EXERCISE BRIEF: The output should consist solely of the line containing "Click the StochRSI red value tag 45.82" and the lines that follow it through the end of the data below.

Recorded data:
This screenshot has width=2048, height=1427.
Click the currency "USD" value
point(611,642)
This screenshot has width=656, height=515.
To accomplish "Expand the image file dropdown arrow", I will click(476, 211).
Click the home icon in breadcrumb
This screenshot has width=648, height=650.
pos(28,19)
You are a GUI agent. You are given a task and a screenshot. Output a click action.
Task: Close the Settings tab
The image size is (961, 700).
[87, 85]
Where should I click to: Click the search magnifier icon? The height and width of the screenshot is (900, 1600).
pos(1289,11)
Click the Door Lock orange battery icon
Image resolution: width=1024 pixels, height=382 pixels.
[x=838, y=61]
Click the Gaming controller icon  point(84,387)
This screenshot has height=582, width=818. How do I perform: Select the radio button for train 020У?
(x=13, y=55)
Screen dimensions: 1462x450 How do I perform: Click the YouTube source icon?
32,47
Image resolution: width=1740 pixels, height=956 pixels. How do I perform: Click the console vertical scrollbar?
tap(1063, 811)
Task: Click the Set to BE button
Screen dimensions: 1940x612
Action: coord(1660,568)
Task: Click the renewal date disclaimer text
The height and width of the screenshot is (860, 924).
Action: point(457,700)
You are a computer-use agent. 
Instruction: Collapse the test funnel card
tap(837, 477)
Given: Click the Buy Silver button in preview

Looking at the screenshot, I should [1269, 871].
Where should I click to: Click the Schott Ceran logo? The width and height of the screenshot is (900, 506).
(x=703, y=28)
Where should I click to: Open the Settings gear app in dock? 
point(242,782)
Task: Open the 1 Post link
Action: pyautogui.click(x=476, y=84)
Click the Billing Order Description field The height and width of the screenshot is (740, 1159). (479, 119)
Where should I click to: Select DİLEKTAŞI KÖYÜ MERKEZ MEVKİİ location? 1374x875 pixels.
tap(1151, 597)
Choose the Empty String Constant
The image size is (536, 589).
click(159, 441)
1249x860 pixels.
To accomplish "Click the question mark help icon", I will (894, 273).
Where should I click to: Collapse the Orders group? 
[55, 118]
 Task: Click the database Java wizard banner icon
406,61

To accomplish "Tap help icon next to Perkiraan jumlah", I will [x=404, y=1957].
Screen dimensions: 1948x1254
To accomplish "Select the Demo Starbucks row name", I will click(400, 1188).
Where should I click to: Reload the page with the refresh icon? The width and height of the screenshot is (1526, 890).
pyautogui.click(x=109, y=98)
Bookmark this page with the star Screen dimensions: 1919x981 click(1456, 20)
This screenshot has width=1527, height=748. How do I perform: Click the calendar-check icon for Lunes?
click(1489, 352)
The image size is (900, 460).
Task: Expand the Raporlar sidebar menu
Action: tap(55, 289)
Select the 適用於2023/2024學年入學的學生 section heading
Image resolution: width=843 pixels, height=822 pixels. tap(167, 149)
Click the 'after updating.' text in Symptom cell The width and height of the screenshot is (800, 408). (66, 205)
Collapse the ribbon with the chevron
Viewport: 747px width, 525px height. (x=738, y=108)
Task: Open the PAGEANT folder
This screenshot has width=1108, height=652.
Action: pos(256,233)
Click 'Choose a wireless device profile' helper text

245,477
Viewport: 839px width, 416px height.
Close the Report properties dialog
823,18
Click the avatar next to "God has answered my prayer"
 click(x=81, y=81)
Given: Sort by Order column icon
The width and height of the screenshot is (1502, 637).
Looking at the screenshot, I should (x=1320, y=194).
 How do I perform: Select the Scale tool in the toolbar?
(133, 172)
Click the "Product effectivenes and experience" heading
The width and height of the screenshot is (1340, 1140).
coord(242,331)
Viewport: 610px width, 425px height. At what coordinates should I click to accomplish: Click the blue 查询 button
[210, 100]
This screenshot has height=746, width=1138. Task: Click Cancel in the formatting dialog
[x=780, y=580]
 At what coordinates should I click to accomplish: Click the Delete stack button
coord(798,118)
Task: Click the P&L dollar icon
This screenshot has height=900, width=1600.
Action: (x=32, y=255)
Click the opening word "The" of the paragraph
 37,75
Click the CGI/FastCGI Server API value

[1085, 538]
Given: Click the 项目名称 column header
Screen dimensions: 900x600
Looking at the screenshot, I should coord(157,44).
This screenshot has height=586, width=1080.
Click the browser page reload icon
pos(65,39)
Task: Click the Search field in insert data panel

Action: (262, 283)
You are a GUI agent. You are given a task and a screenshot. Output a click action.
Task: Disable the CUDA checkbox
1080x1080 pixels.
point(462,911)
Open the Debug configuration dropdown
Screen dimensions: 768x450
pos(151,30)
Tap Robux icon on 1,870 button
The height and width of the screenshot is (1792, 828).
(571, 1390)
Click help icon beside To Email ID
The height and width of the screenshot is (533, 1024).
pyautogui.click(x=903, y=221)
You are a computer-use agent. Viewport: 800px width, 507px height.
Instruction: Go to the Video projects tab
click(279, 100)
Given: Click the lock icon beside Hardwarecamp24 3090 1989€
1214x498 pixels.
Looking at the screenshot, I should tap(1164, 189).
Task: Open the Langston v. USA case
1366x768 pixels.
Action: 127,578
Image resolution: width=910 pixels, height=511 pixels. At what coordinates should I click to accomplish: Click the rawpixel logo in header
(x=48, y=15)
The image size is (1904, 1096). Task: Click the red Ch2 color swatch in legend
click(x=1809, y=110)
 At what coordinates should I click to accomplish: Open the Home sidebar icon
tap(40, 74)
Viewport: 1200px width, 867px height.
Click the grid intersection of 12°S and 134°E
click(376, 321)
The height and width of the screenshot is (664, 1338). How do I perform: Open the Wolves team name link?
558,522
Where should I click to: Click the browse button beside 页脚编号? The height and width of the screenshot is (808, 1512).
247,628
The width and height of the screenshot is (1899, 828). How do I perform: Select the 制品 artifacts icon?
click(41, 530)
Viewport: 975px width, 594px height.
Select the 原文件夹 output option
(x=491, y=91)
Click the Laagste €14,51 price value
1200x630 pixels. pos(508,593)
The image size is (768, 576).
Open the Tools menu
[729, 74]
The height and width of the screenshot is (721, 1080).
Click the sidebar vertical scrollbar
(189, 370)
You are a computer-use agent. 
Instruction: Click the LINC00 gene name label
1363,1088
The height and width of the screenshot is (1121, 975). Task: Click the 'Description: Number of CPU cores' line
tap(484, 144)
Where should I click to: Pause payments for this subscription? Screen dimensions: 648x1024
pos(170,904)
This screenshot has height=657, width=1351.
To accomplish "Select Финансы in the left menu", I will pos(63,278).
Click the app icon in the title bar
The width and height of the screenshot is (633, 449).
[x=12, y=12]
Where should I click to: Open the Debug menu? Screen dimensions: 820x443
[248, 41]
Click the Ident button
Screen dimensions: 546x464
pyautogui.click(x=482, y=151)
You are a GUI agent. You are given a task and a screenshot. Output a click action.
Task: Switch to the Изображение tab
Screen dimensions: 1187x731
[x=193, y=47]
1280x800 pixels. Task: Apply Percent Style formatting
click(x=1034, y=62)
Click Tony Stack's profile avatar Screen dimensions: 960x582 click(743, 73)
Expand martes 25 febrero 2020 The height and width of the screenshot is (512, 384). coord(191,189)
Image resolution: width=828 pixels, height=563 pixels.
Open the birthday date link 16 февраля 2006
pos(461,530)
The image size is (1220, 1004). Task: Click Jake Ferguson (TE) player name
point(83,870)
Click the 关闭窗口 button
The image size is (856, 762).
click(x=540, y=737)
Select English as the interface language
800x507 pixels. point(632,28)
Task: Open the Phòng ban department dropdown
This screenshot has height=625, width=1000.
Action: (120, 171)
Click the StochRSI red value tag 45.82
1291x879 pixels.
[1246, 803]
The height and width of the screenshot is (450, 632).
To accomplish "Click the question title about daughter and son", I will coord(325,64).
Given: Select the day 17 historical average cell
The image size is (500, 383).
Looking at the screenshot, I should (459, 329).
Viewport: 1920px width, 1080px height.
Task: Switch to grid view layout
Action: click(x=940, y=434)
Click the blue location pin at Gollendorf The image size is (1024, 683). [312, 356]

ANSWER BOX:
Click the StochRSI red value tag 45.82
1291x879 pixels.
[1246, 803]
The height and width of the screenshot is (450, 632).
To accomplish "Click the question title about daughter and son", I will coord(325,64).
Given: Select the day 17 historical average cell
The image size is (500, 383).
Looking at the screenshot, I should (459, 329).
Viewport: 1920px width, 1080px height.
Task: Switch to grid view layout
Action: click(x=940, y=434)
Click the blue location pin at Gollendorf The image size is (1024, 683). [312, 356]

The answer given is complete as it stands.